Exercise brief:
Across the entries below, please work out how many lines contain the string "Task" and give only the number.
--- Supplied records ---
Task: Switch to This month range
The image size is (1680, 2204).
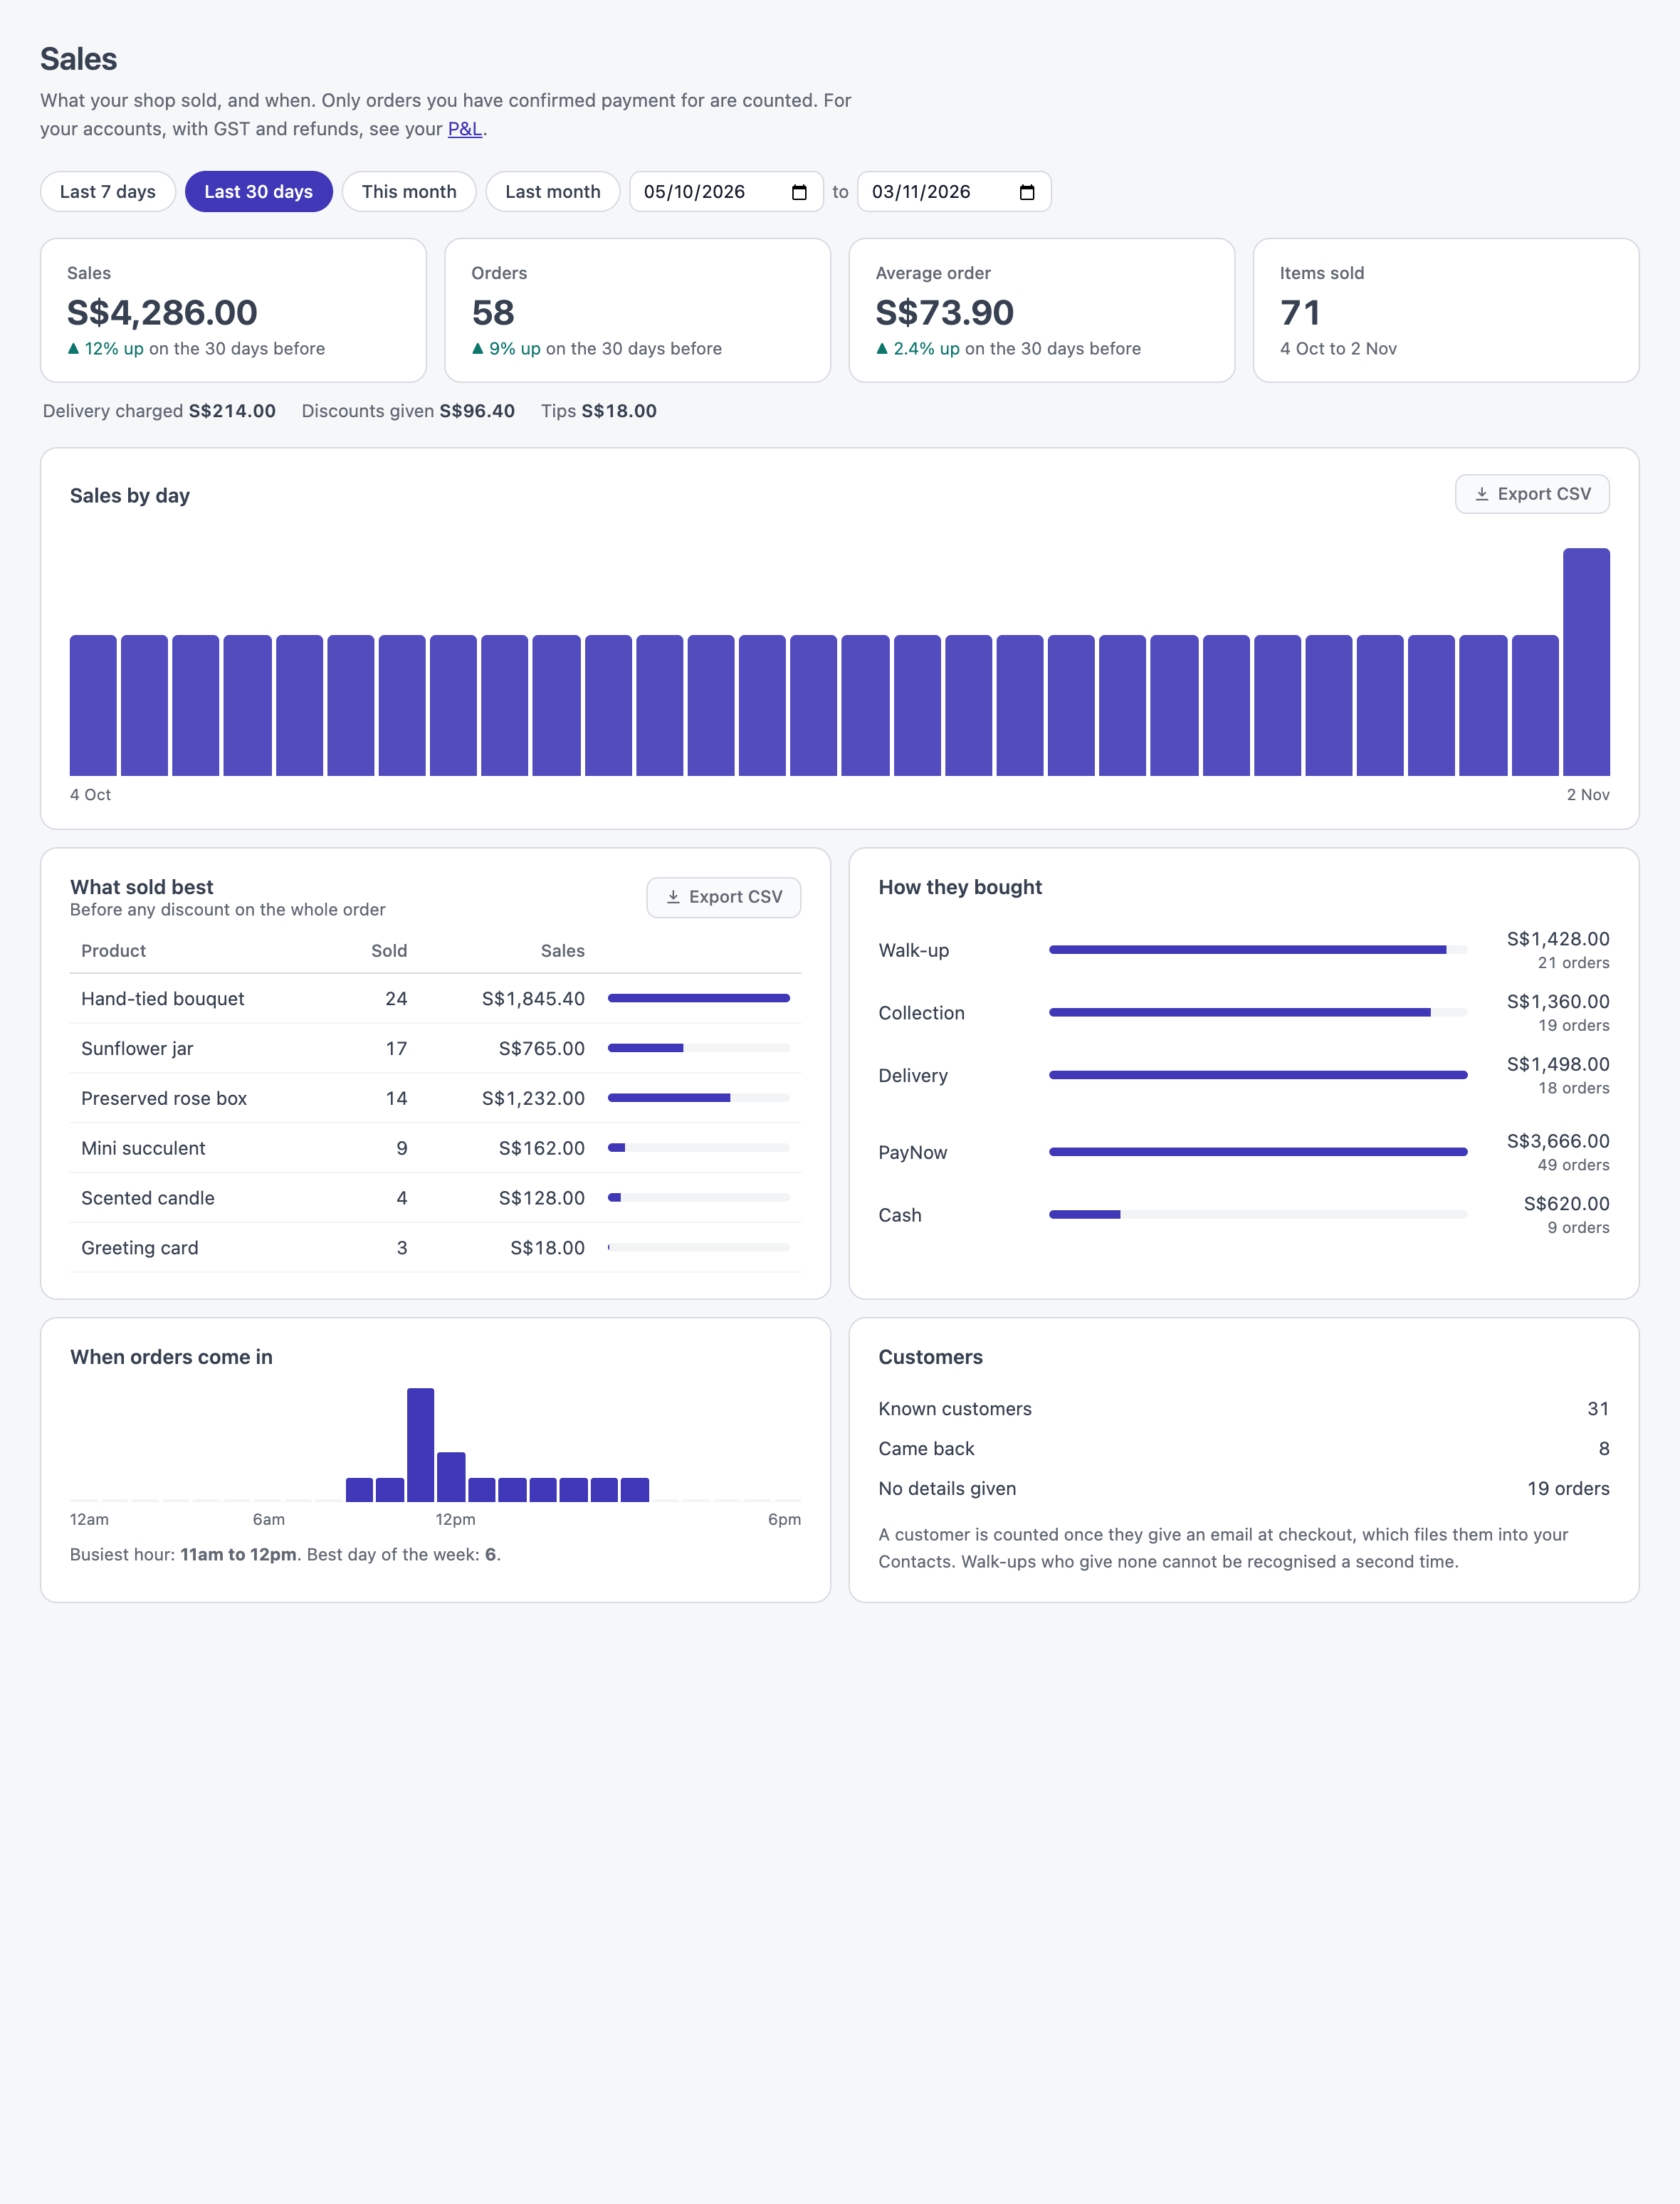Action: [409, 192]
---
--- Supplied records ---
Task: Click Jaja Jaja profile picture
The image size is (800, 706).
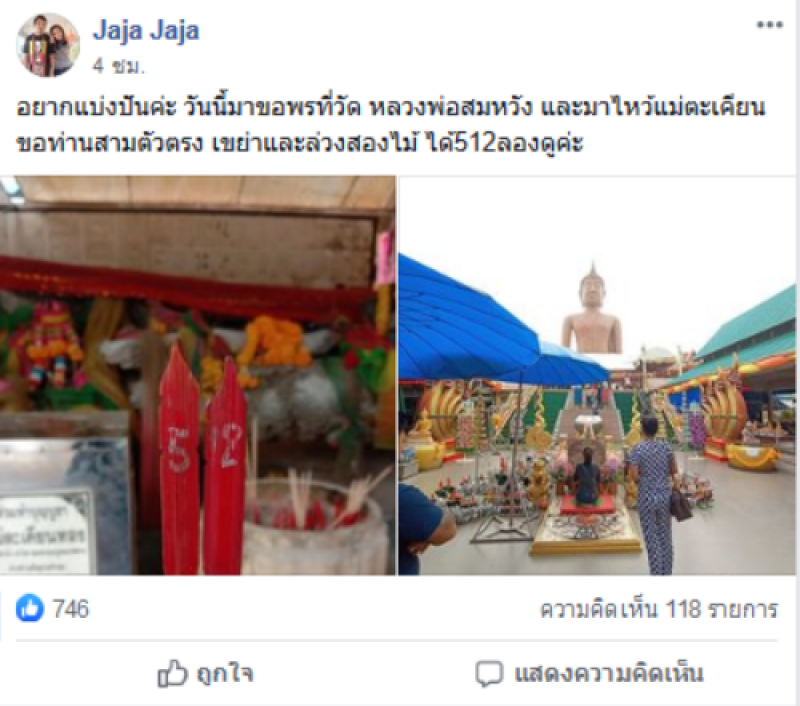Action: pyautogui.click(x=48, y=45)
---
Answer box:
2